In situ monitoring remains the best path to acquire accurate high-frequency and long-term environmental data. However, current in situ environmental monitoring systems often overlook the crucially important inclusion of a comprehensive data management system as part of the installation package. Presently, streamlining commercially-available environmental monitoring systems and adopting a data-from-sensor to storage-and-proper-annotation approach involves continuous and often arduous manual data exports and organization; a process that is inherently subject to frequent break-downs and human errors. These issues constitute the incentives that prompted the development of a solution able to combine collection, transmission, management and delivery into a full stack system designed to support automatic field data streaming into data management system.
This paper introduces TranscodX, a system that facilitates automated stewardship-oriented sensor-to-end user environmental data collection. It features a seamless integration of both front-end (field equipment) and back-end (data management) of a sensor network while supporting all aspects of data management. An auto-programmable datalogger-like hardware component is at the core of the system. This device not only performs the tasks of a typical datalogger, it also captures the appropriate system metadata, transcodes, and streams it to the embedded Data Management, Retrieval and Analysis component. Because of its extended capabilities, we labeled it a Transcoder rather than a datalogger. TranscodX™ also supports the integration and processing of community defined semantics and syntax using the Controlled Vocabularies needed to enable information systems interoperability.

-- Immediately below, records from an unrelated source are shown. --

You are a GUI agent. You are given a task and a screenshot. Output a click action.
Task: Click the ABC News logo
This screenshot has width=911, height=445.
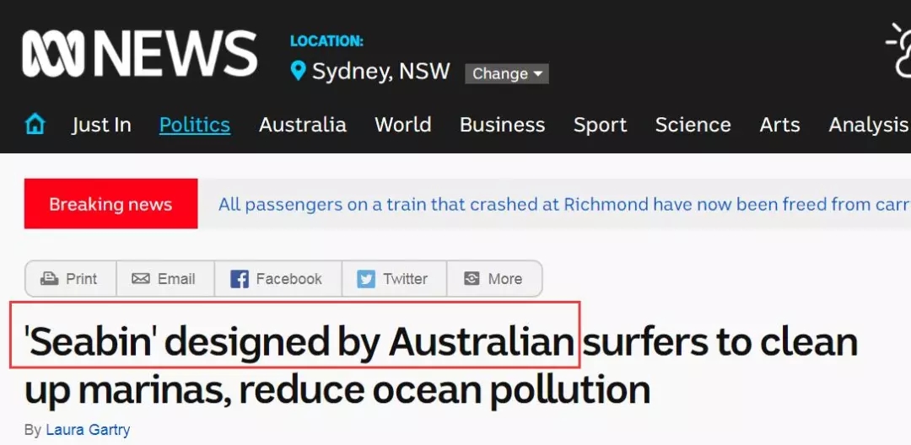pos(139,55)
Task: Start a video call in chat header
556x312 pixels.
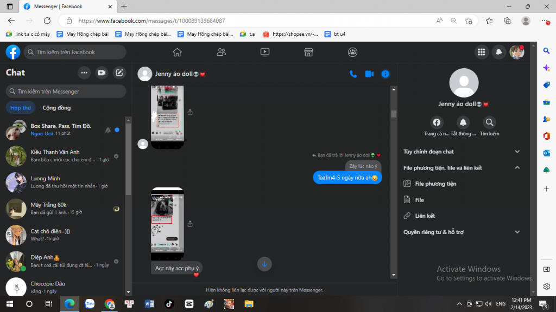Action: (369, 74)
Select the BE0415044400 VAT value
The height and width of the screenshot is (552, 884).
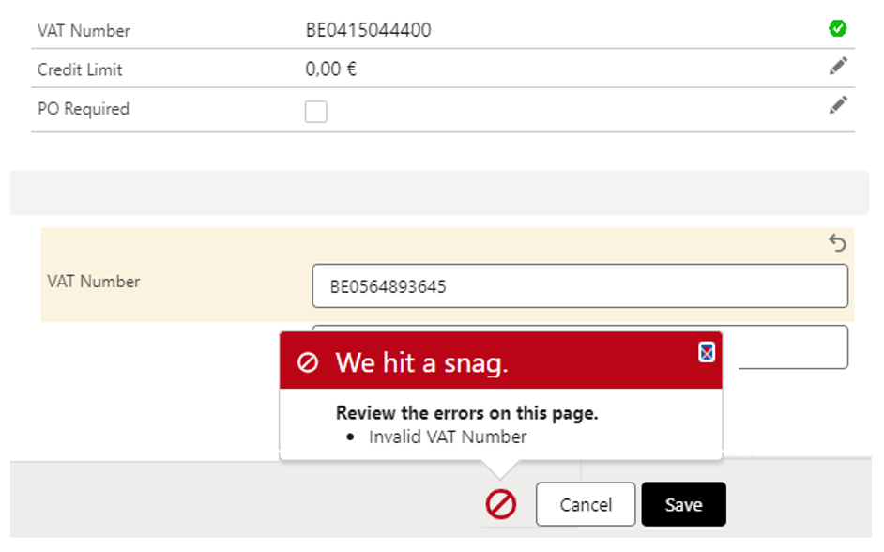368,30
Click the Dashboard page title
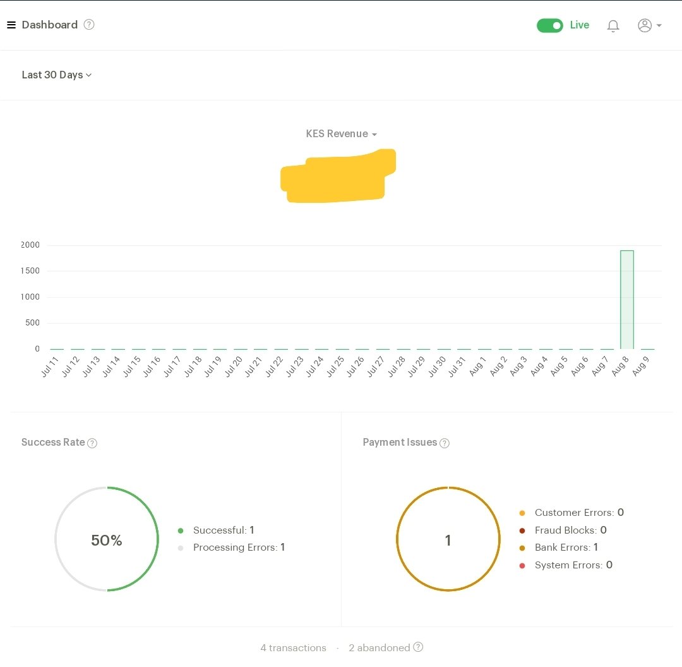 pyautogui.click(x=49, y=25)
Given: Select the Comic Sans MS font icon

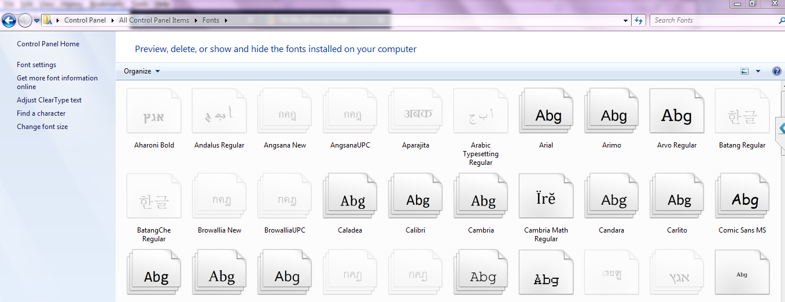Looking at the screenshot, I should (742, 200).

We used Python programming language to develop the necessary software components. The captured data and metadata are automatically stored in an extended instance of the Consortium of Universities for the Advancement of Hydrologic Science, Inc. (CUAHSI)’s Observations Data Model (ODM). An easy-to-navigate web interface is linked to it and makes the data publicly available in users’ preferred units via Web Services (using JSON and WaterML2 formatting) and Data Analytics at a central server. The system has been initially tested in outdoor environments with Soil Moisture and Air Temperature sensors and performed well, matching our expectations. The system is easy to deploy and technically shields users from the domain expertise and learning curve needed to perform complex tasks concerning sensor networks programming and deployment. Thus, it will enable, not only geoscientists, but also citizen scientists to pursue stewardship-oriented environmental data collection.
We are currently planning to engage a group of beta tester that will deploy and test the device under real-world conditions before we move to the production phase.